======== Extracto del documento

Canciones invisibles

viernes, 6 de febrero de 2009

Hace algunos meses, iba en el metro, era un fin de semana y lo cierto es que el vagón iba cómo debería ir siempre, no demasiado lleno.

Al menos en el metro de mi ciudad, la mendicidad es muy frecuente, hay etapas en las que más y hay etapas que menos, pero invariablemente, cuando alguien sube a pedir, la gente suele mirar hacia otra parte, esperando que termine pronto y en los casos de que la visita va a compañada de música, deseando que ésta no sea un tormento de los a que nos tienen acostumbrados, mezclas maravillosas de violines desafinados y acordeones desvencijados, que unidos, tocando más o menos a la par, emiten sonidos difíciles de olvidar; son momentos en los que uno agradece llevar un mp4 y poderlo subir a toda castaña.

La operación se gesta, más o menos, de la misma manera siempre, se suben, sueltan el discurso y pasan la gorra/bote/mano/recipientes varios.

================

Tarea planteada ->
Por favor, indica qué fecha aparece al comienzo del extracto. Estas filas provienen de otra fuente.

======== Material proporcionado

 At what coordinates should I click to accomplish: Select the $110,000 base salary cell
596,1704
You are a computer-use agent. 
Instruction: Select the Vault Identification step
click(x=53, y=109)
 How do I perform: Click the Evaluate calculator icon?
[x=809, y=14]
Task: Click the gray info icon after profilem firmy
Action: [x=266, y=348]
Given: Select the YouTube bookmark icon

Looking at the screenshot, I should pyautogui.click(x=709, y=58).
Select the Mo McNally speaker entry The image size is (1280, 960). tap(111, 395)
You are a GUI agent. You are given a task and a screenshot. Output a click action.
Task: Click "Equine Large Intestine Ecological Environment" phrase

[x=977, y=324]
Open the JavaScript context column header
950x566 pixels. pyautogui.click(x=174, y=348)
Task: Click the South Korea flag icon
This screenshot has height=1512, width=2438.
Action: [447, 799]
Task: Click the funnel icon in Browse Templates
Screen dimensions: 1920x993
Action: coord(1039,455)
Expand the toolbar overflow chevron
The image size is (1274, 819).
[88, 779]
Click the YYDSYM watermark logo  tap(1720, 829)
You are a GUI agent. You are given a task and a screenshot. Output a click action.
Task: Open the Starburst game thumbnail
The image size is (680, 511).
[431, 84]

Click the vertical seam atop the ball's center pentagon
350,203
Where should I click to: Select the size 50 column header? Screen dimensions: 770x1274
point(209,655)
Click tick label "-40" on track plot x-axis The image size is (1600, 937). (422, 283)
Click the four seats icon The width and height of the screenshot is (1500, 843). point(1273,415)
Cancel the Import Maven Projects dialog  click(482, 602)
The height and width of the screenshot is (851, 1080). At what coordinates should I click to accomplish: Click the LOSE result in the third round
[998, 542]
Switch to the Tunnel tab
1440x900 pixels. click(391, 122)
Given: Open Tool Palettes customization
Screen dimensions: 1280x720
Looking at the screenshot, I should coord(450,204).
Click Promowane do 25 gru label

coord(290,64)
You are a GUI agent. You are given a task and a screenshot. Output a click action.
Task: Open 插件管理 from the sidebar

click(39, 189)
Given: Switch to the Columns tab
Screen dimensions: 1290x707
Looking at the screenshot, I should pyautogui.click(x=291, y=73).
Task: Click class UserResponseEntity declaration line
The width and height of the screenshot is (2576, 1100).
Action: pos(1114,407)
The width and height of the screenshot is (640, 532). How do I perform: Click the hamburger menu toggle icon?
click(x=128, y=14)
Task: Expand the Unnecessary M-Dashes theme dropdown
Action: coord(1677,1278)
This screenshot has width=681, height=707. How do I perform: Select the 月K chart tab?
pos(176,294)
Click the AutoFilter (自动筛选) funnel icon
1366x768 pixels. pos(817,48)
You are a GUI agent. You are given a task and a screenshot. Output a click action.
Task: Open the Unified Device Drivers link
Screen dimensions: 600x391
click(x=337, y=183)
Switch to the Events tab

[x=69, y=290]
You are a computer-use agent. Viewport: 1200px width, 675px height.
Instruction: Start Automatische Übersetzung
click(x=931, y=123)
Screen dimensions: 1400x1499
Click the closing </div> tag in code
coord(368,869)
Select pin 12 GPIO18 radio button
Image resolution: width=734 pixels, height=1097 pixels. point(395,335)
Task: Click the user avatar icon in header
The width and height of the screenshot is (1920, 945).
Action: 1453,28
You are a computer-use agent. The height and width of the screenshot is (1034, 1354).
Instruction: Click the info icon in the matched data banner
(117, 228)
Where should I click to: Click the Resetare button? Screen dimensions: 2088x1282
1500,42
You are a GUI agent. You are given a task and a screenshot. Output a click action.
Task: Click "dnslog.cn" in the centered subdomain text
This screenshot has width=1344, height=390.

================

Respuesta ->
Viernes, 6 de febrero de 2009.